When Jack faces mounting debt as a producer and is losing light by the passing second as a director, he can’t be really bothered to care when he discovers that Helen has killed their neighbor Bill (John Carroll Lynch). Not only was the neighbor’s noisy canine ruining takes, Bill was being a bit of a dog himself, asking for sexual favors. But it does become the driving force of the comedy when a local sheriff (Scoot McNairy) comes poking around and the family starts to learn Bill’s murder might not have been an isolated incident. While playing the most overlooked member of the family, Sedgwick has the juiciest role as a happy housewife who gleefully slices through more than just bread for craft services.

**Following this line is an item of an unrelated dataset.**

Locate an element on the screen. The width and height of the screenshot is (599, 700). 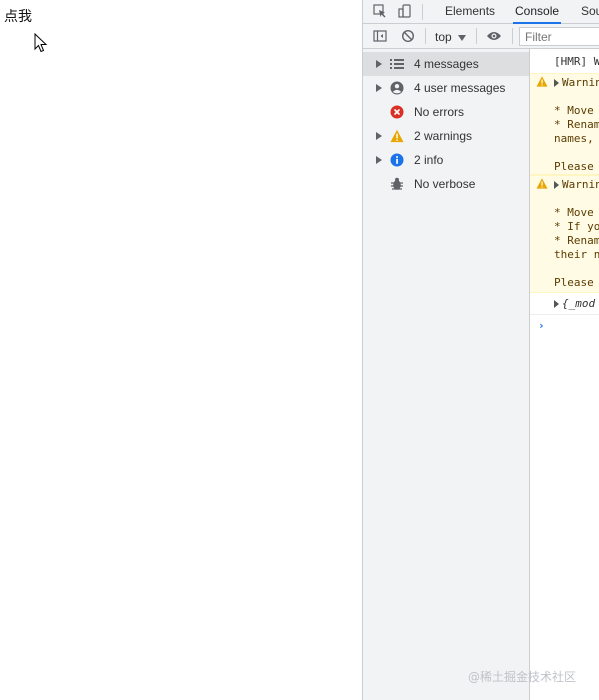
warning-line: their n is located at coordinates (576, 254).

While little is taken seriously by the filmmakers, Dan Beers’ script does just enough dramatic legwork to get at the heart of the family’s issues. Helen is said to have sacrificed a promising acting career to star in her husband’s films and raise their kids, adding an interesting wrinkle to Ula’s dilemma about breaking the news of her next gig to her parents. Travis also wishes he could speak more easily to his dad, and while the character is the least developed of the lot, Trent Bacon looks the most at home stalking around the set of of an indie shoot, with his long hair and general indifference to what’s being filmed. He makes his presence felt in the film’s heavy metal soundtrack that he contributes to with his band Contracult.

It’s not every slasher film that ends with the filmmakers’ personal home movies from school plays and concerts accompanying the credits, but knowing it’s corn syrup that makes all the fake blood spilled so thick, the sweetness doesn’t seem entirely off the mark. The spirit of the endeavor can forgive a lot, with some clumsy filmmaking that doesn’t seem to be an intentional homage, such as a slapdash set-up to Helen’s murderous ways and a slightly tacked-on feeling opening involving a film critic who has been a thorn in Jack’s side. Not everyone will appreciate a dance number chaotically spliced into a gruesome sequence set around a woodchipper, yet it plays like gangbusters for the right crowd, feeling as if the film hasn’t just brought a family together on screen, but one off of it as well — in laughter.